Official Responses: A Mandate for Regulators and Manufacturers
The response from Euro NCAP has been one of urgent advocacy rather than mere observation.
Euro NCAP’s Stance
Dr. Michiel van Ratingen, Secretary General of Euro NCAP, emphasized that the current situation is unacceptable. "We have seen cars that achieve the highest safety ratings in our tests fail catastrophically when they hit the back of a truck. The barrier is the final line of defense. When it fails, the car’s safety features—no matter how advanced—are rendered useless."
Recommendations to Regulators
Euro NCAP has formally requested that European and UK regulators move beyond the R58.03 standard. They recommend adopting a standard modeled after the IIHS TOUGHGUARD benchmark.
- Why TOUGHGUARD? Introduced in 2017 in the US, this voluntary standard requires barriers to withstand impacts across the full width of the trailer, as well as 50% and 30% offsets.
- Proven Success: Approximately 70% of new trailers sold in the US now meet this standard, significantly reducing underrun fatalities in North America.
A Call to Industry
The organization is also calling on trailer manufacturers to act ahead of legislation. They are urging companies to:
- Voluntarily Adopt Stronger Guards: Implement reinforced steel beams and improved mounting brackets on all new units.

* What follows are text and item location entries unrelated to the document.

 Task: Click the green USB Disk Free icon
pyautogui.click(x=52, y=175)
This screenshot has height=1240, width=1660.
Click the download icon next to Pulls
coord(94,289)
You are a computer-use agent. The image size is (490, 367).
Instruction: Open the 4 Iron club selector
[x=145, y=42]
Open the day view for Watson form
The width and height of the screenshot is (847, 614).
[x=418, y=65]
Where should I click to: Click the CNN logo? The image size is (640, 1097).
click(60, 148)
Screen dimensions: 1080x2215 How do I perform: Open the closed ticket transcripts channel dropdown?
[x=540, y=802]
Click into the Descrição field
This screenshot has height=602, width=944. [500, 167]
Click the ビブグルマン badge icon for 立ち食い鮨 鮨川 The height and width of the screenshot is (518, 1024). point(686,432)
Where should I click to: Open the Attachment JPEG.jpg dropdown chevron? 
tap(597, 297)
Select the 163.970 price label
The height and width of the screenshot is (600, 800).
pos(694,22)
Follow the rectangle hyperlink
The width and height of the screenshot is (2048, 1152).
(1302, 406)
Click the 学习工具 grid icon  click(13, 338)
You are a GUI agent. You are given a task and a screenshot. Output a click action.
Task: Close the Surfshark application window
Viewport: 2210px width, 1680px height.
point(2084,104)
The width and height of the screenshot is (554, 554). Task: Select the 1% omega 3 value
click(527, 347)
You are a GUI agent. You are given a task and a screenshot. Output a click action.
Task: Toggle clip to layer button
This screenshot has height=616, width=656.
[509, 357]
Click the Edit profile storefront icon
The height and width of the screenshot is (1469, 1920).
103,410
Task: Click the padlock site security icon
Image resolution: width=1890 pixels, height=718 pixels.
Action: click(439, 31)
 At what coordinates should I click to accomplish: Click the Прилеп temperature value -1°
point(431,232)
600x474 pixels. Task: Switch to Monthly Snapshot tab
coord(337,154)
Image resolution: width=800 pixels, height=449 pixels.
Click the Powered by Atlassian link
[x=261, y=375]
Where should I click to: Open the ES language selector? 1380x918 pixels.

- Retrofit Solutions: Develop and sell kits to upgrade existing fleets, ensuring that older trailers on the road do not remain "rolling guillotines."
Implications: The Future of Road Safety Infrastructure
The findings of Euro NCAP have far-reaching implications for the automotive and logistics industries.

The Shift to "Total System" Safety
For decades, vehicle safety was viewed as the responsibility of the passenger car manufacturer. This study shifts the paradigm toward "Total System Safety," where the infrastructure (road design) and heavy vehicles must be compatible with the cars sharing the road. If an HGV is not designed to interact safely with a car, it is increasingly being viewed as a road hazard.
Economic Impact on Logistics
Upgrading underrun barriers involves adding weight and cost to trailers. A stronger barrier requires more steel and reinforced mounting points, which could slightly reduce the payload capacity of a trailer. However, Euro NCAP argues that the cost-to-benefit ratio is clear: the economic burden of 400 fatalities and thousands of life-altering injuries far outweighs the cost of reinforced steel.
Global Standardization
The push for IIHS TOUGHGUARD standards in Europe signals a move toward global safety standardization. As logistics companies operate across borders, having a unified, high-strength standard for underrun protection simplifies manufacturing and ensures a consistent level of safety regardless of where a trailer is registered.
Conclusion: The Final Line of Defense
Euro NCAP’s latest initiative serves as a sobering reminder that safety is a chain, and that chain is only as strong as its weakest link. For hundreds of motorists every year, the weak link is the rear of a truck. By demanding a transition to the TOUGHGUARD standard, Euro NCAP is seeking to ensure that a 5-star safety rating actually means protection in the real world—not just in the laboratory. As the 15-year wait for universal ADAS begins, the physical barrier remains the only thing standing between a survivable collision and a fatal one.